Because there are already some excellent and authoritative analyses of the Safety of Rwanda Bill out there, I’m just going to link to them.
Tom Hickman KC (written in anticipation of the Bill).
I’ll just add a couple of thoughts.
First, the Prime Minister’s letter responding to Robert Jenrick contained this revealing and puzzling passage seeking to justify the Bill’s approach.
The Rwandan government have been clear that they would not accept the UK basing this scheme on legislation that could be considered in breach of our international law obligations.
That passage is revealing because it is a vivid demonstration of the core point I made in Unrealpolitik: that non-compliance with international law is often fantasy politics, because we need foreigners to achieve what we want to do.

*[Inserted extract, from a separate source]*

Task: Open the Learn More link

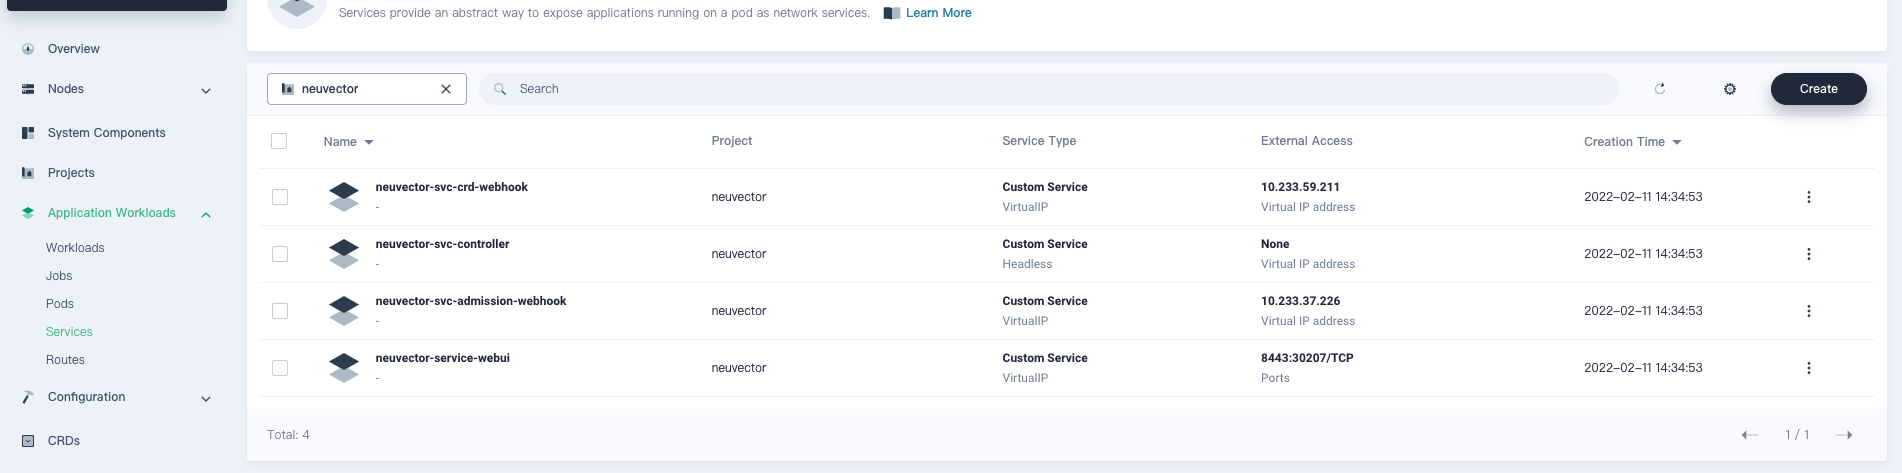Action: point(938,13)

But it is puzzling because - as the articles I link to all explain - the Bill produced so plainly “could be considered in breach of our international obligations”: indeed statement at the front that the Secretary of State does not believe that the Bill is consistent with the ECHR expressly concedes that point.

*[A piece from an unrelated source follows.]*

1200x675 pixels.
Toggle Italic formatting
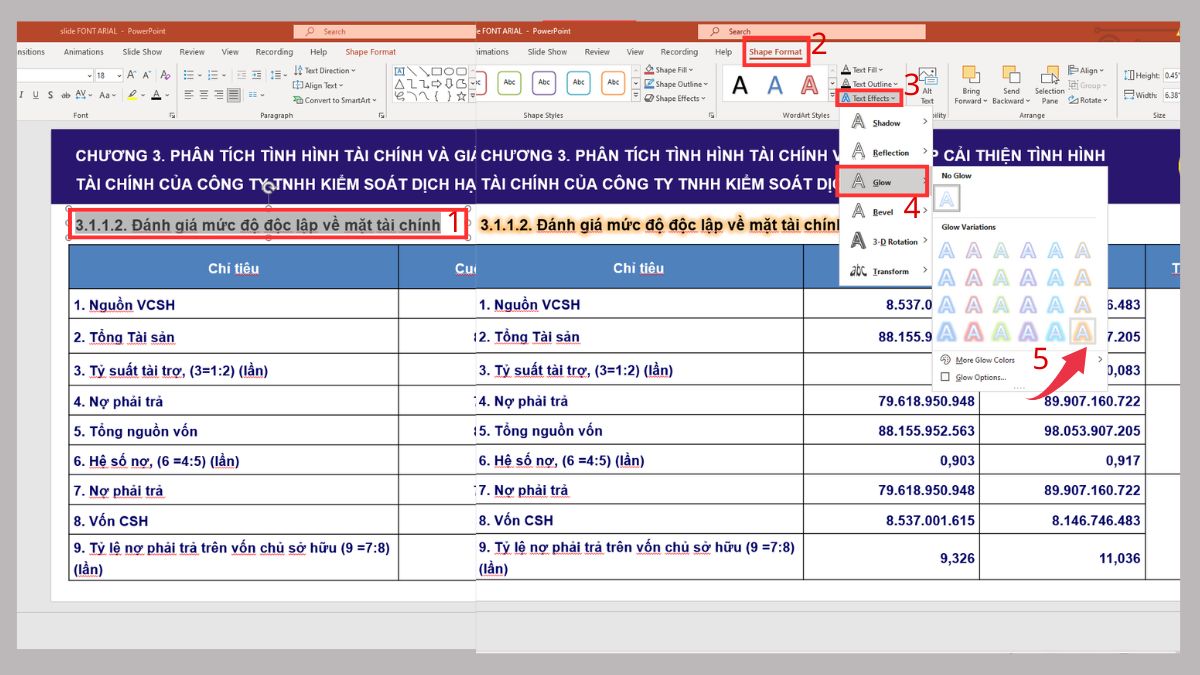click(21, 95)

Second, there is no reason whatsoever why the House of Lords should accept any pressure either to hasten consideration of the Bill or to pass it. The Bill is not a manifesto commitment. It is designed to rescue an expensive strategy that has at best only a marginal impact on numbers. Indeed, to the extent to which the current government has had success in reducing small boat numbers it is by international cooperation that hasn’t involved depriving refugees of access to the courts - a point made in the Prime Minister’s letter. The real reason why this bill is urgent or even necessary is to allow Conservative candidates to put pictures of flights to Rwanda on their election leaflets as a lonely example of a government “success”: a point expressly made by Braverman in her Today programme interview today.
We need to stop the boats…the facts don’t lie, we need to deliver on a key promise, that’s how we win the next election…the time for talk, the time for slogans is over, we need to show delivery.
You can have a serious discussion about whether breaking international law, fundamental human rights, and the rule of law is justifiable in an existential crisis of the state. But the idea that any of those principles should be threatened, let alone openly broken, merely in the interests of helping the governing party gather a few more votes is not serious: it is having a laugh.
Remember that people laughed at Hitler in the early days as not being serious. No matter how outrageous these policies are, we laugh at them at our peril. These are dangerous times.